そうこうするうちに近づく靴音と着信音が不気味なハーモニーを奏で始める。
コツコツコツ………。
ぽー♪ぽー♪ぽー♪
『ヤッホー\(^o^)/💗💕💖、わたし、ヤマピー、ナウ、あなたのビハインド❗❗💖💕🌞😃』
「きゃーーーー!!!」
「お父様!」
思わず乙女のような悲鳴を上げてしまった俺とは対照的に、会長は嬉しそうに背後の人物に抱きついた。
「ただいま、アスルン。久しぶりだね。いい子にしてたかい?」
「お父様ったら、大袈裟ね!今朝会ったばかりじゃありませんか」
「アスルンとシーノに会えない時間は100年に等しいよ」
背の高い立派な体格の男性が、ほっそりした会長の体を抱き締めて、頭に頬をぐりぐり押し付けている。
アスルンは分かるけどシーノって誰だろう。お母様かな?
お洒落な口髭を生やした「ザ・紳士」としか言いようのない身なりのいい中年男性が女子高生を抱き締めている様子は、なんだか背徳感があって、見てはいけないものを見てしまったような気分になる。

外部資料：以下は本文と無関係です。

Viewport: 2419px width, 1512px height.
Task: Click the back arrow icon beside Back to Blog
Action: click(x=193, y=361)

「もう、お父様!お髭がチクチクする!いい加減離してくださる?お友達を紹介するわ」
「すまないね、嬉しくてつい」
「お父様、こちらがいつも話してる縄文時智司くん。縄文時くん、私の父の斑鳩大和です」
会長は乱れた黒髪を直しながら俺の方に向き直った。その後ろには仕立ての良いチャコールグレーのスーツを着こなした斑鳩氏。イケオジだけど、会長にはあまり似てないみたいだ。

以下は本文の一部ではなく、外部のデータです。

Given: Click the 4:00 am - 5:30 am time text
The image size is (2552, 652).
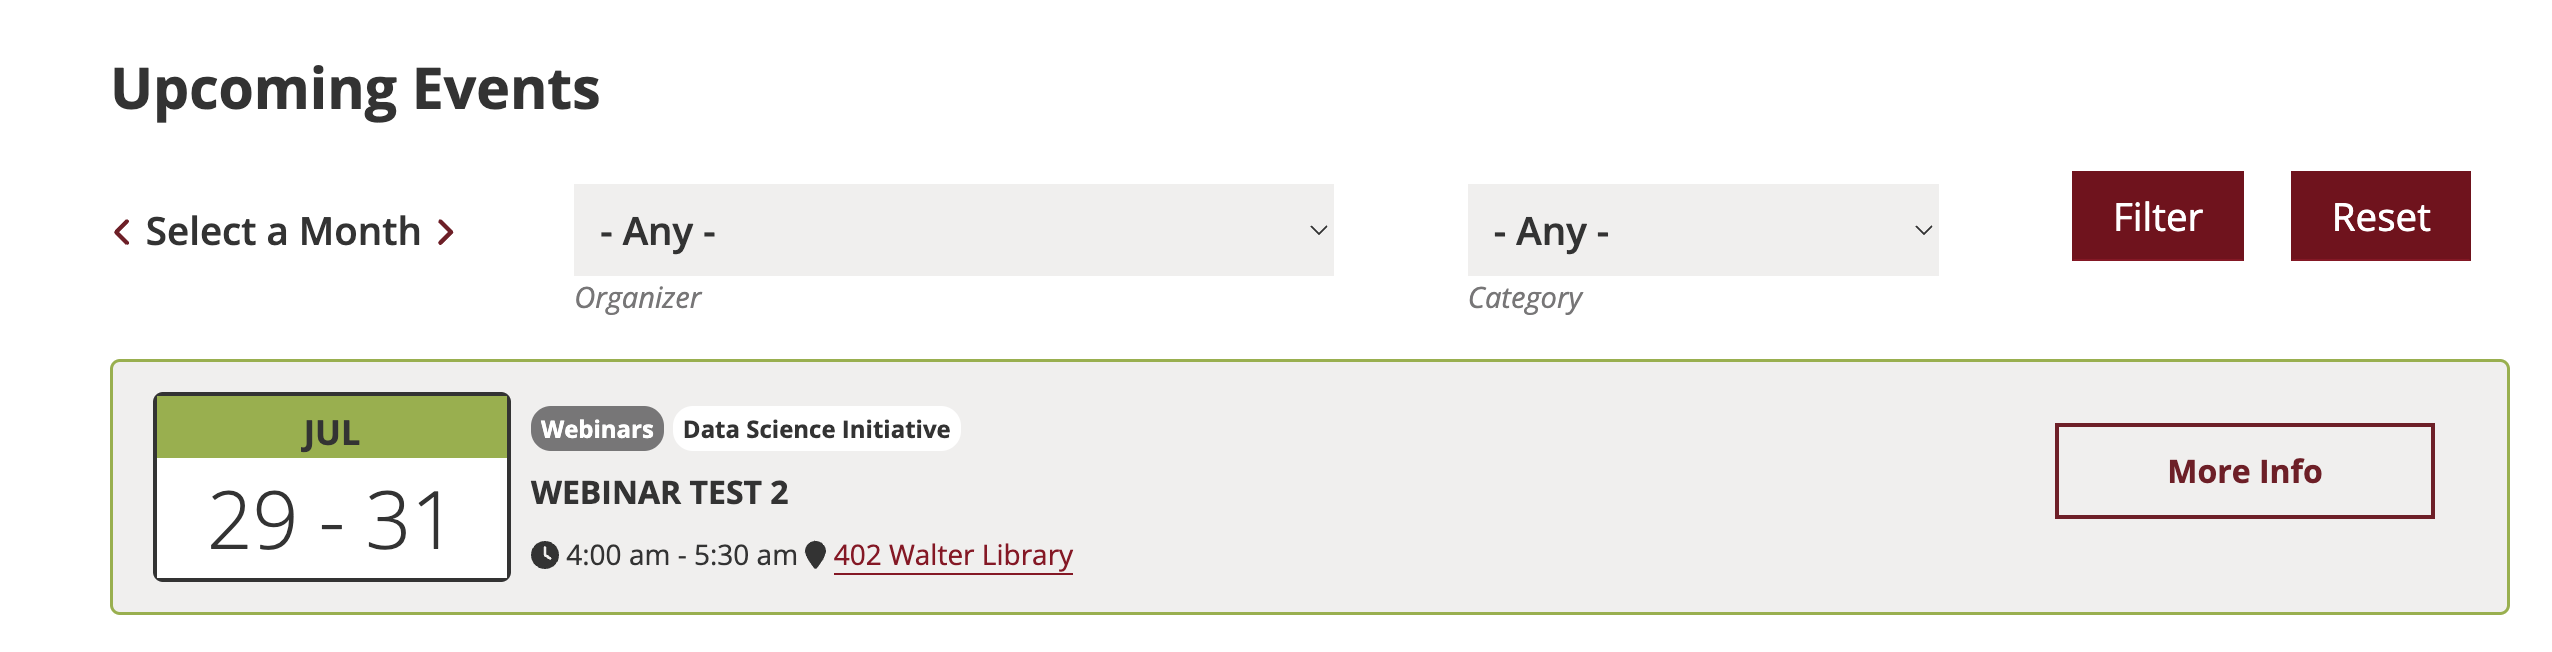Looking at the screenshot, I should click(x=681, y=555).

ん?その後ろにも白くぼんやりした影が見える。あれは……ぽーちゃん。
巨大な白鳩を背負った斑鳩氏は、口髭を整えながら俺をじっと見つめる。
うう、緊張する。見た目はほんとにイケオジ紳士なんだけどな。あの構文書いた人とは思えない。
その前に後ろの神獣?ぽーちゃんが気になりすぎる。ス〇ンド?斑鳩氏、ス〇ンド使い?
何て言われるんだろう。大事な一人娘に近づく害虫、二度とこの家の敷居はまたがせない、手切れ金をくれてやるからさっさと消えろ貧乏人め。
昼メロじみた罵倒、もしくは「無◯無◯無◯無◯」「◯ラ◯ラ◯ラ◯ラ」とボコボコにされるんだろうか。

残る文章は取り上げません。